> O que fazer
Reescreva todas as linhas, da que contém "The width and" até a última, incluindo as duas pontas, multiplicando por 1,2 as coordenadas das respostas e arredondando para números inteiros, com metades para cima. Deixe as imagens de fora da resposta.

> Trechos dos dados
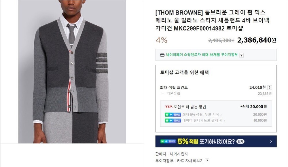The height and width of the screenshot is (167, 288).
Task: Click 네이버페이 쇼핑엔로카 무이자할부 text
Action: (202, 55)
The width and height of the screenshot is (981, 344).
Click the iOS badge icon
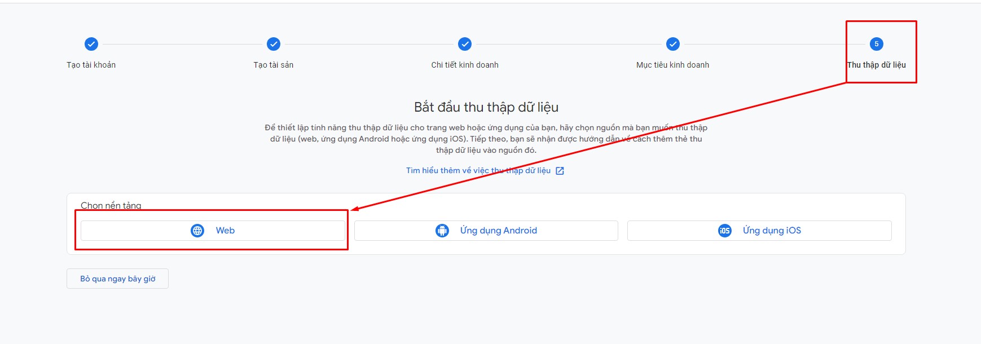click(x=725, y=231)

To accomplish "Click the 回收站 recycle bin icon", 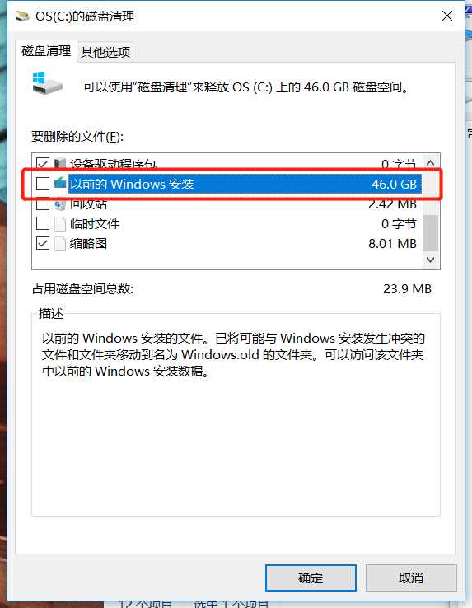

> Resposta
The width and height of the screenshot is (981, 344).
Click the iOS badge icon
click(x=870, y=277)

To accomplish "Click the 回收站 recycle bin icon", 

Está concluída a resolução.